資料のうち、「Given: Click the green」を含む行から「will [111, 146].」を含む行までを、両端の行も含めて一字一句変えずに書き写しなさい。それ以外の行は含めないこと。

__課題の資料__
══════════

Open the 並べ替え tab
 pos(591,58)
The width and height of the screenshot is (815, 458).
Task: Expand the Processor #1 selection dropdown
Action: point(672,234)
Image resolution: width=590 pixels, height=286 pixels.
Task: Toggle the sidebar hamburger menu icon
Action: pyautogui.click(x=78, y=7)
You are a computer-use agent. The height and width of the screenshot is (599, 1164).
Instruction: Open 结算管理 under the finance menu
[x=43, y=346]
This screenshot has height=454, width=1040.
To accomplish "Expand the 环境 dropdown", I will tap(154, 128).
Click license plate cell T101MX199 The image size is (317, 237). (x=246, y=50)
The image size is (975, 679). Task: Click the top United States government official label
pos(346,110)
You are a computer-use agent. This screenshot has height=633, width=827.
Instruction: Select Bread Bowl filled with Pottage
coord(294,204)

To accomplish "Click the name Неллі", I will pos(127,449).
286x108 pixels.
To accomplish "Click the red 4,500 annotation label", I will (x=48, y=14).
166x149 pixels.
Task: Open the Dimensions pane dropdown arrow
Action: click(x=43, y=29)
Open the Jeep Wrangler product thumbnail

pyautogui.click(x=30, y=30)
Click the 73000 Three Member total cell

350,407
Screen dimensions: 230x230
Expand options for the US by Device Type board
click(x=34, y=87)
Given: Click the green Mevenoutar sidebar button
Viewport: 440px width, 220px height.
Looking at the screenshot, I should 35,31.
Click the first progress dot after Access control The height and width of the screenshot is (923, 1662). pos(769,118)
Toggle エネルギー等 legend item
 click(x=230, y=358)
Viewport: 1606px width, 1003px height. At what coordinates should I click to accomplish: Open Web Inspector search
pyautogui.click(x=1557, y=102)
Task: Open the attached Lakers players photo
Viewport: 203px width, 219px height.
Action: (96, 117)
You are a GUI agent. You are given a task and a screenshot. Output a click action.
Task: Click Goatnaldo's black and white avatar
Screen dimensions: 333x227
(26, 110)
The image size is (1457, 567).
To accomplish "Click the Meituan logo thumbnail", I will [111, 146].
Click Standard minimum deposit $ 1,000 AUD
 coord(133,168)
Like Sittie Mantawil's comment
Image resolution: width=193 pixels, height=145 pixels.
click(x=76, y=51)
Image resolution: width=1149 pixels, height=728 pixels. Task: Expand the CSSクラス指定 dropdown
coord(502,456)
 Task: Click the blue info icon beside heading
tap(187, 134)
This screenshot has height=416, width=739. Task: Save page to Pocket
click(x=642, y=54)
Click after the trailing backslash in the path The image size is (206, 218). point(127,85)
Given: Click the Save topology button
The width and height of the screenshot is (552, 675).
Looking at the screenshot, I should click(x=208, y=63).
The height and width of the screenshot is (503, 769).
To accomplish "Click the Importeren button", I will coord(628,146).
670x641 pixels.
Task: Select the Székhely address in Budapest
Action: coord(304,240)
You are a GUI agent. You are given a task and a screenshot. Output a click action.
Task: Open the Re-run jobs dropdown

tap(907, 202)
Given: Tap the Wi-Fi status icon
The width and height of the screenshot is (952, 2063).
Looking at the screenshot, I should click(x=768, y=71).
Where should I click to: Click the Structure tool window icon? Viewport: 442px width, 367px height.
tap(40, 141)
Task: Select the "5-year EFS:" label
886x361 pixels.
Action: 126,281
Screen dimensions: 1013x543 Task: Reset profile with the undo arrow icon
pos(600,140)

══════════

__解答例__
Given: Click the green Mevenoutar sidebar button
Viewport: 440px width, 220px height.
Looking at the screenshot, I should 35,31.
Click the first progress dot after Access control The height and width of the screenshot is (923, 1662). pos(769,118)
Toggle エネルギー等 legend item
 click(x=230, y=358)
Viewport: 1606px width, 1003px height. At what coordinates should I click to accomplish: Open Web Inspector search
pyautogui.click(x=1557, y=102)
Task: Open the attached Lakers players photo
Viewport: 203px width, 219px height.
Action: (96, 117)
You are a GUI agent. You are given a task and a screenshot. Output a click action.
Task: Click Goatnaldo's black and white avatar
Screen dimensions: 333x227
(26, 110)
The image size is (1457, 567).
To accomplish "Click the Meituan logo thumbnail", I will [111, 146].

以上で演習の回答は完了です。